(Stored data entries)
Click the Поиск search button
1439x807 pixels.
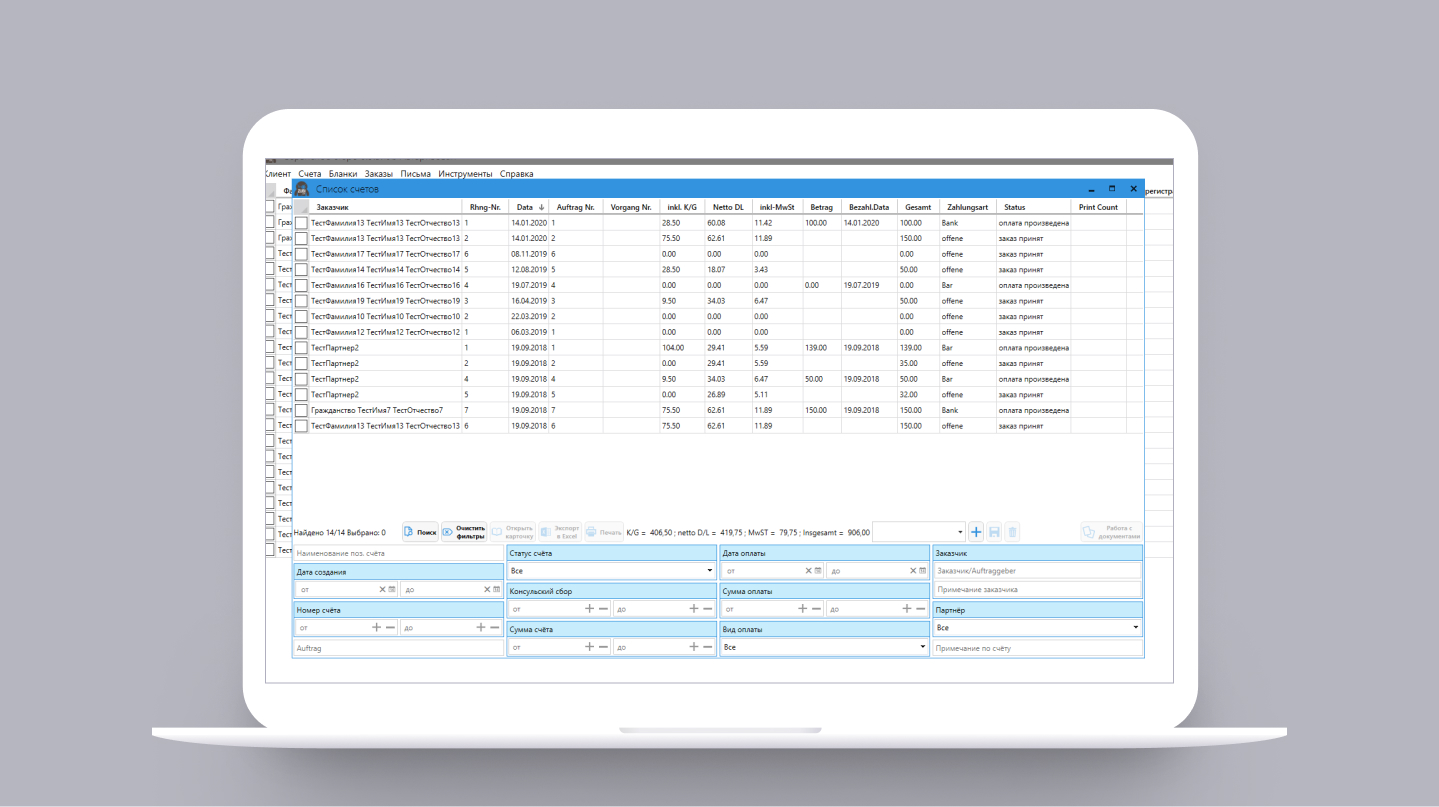pyautogui.click(x=420, y=532)
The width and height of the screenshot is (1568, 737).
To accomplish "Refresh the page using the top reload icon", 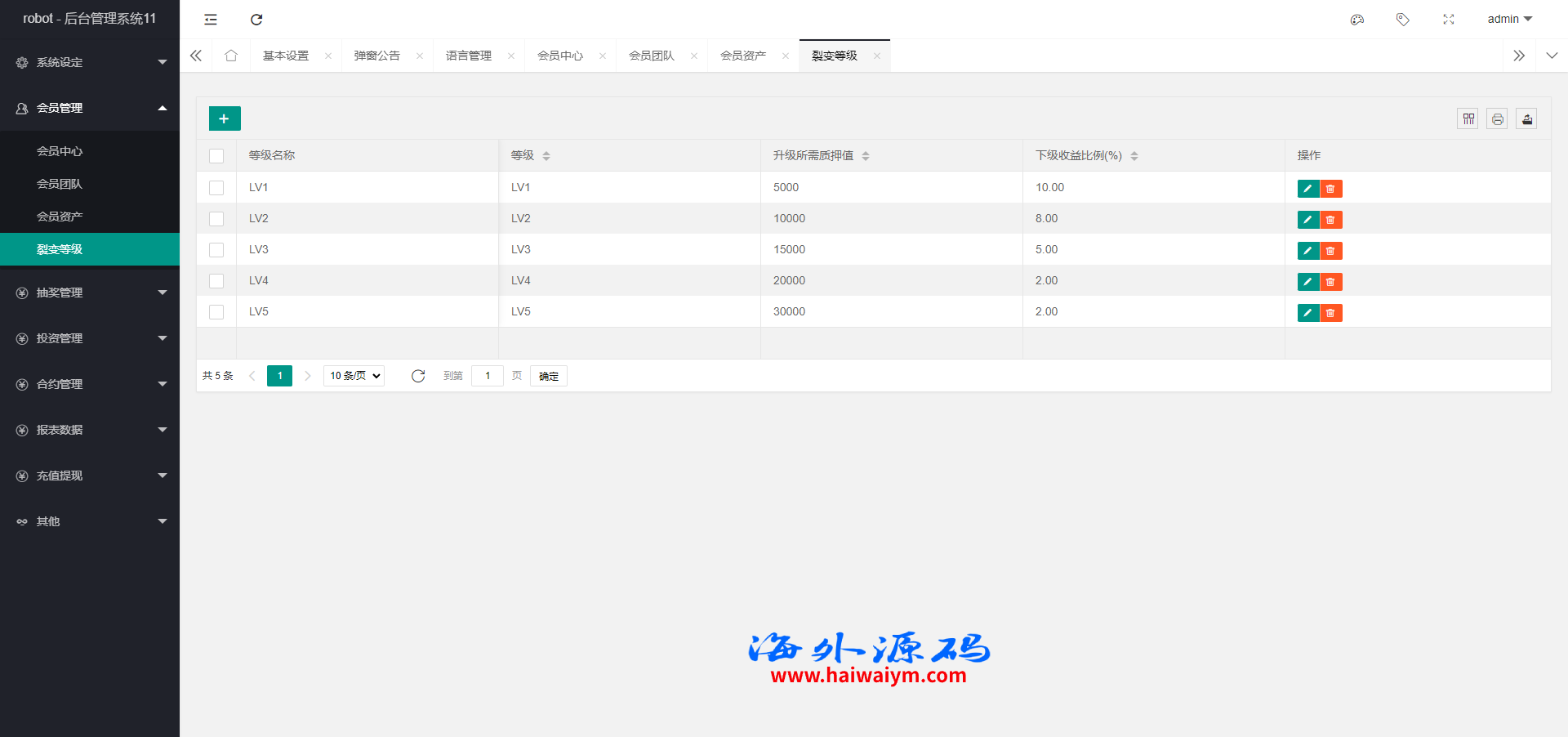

> _Work to complete_:
Apart from the pictures, return every entry above exactly as given.

> _Response area_:
Click the Поиск search button
1439x807 pixels.
pyautogui.click(x=420, y=532)
The width and height of the screenshot is (1568, 737).
To accomplish "Refresh the page using the top reload icon", 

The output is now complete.